Target pointing data:
* start *

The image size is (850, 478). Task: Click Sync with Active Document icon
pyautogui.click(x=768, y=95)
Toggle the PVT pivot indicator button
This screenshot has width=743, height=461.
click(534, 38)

* end *

Print all of the material above again, line for line, without changing anything.

Solution for this exercise:
The image size is (850, 478). Task: Click Sync with Active Document icon
pyautogui.click(x=768, y=95)
Toggle the PVT pivot indicator button
This screenshot has width=743, height=461.
click(534, 38)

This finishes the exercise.